- Data excerpts
● ● ● ● ● ● ●

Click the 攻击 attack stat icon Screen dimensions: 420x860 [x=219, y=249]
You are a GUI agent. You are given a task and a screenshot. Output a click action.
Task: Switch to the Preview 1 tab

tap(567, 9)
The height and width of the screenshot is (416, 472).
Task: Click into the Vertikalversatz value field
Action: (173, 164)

● ● ● ● ● ● ●

- Exercise goal
Retype the entries exactly, including every line.

- Output for this exercise
Click the 攻击 attack stat icon Screen dimensions: 420x860 [x=219, y=249]
You are a GUI agent. You are given a task and a screenshot. Output a click action.
Task: Switch to the Preview 1 tab

tap(567, 9)
The height and width of the screenshot is (416, 472).
Task: Click into the Vertikalversatz value field
Action: (173, 164)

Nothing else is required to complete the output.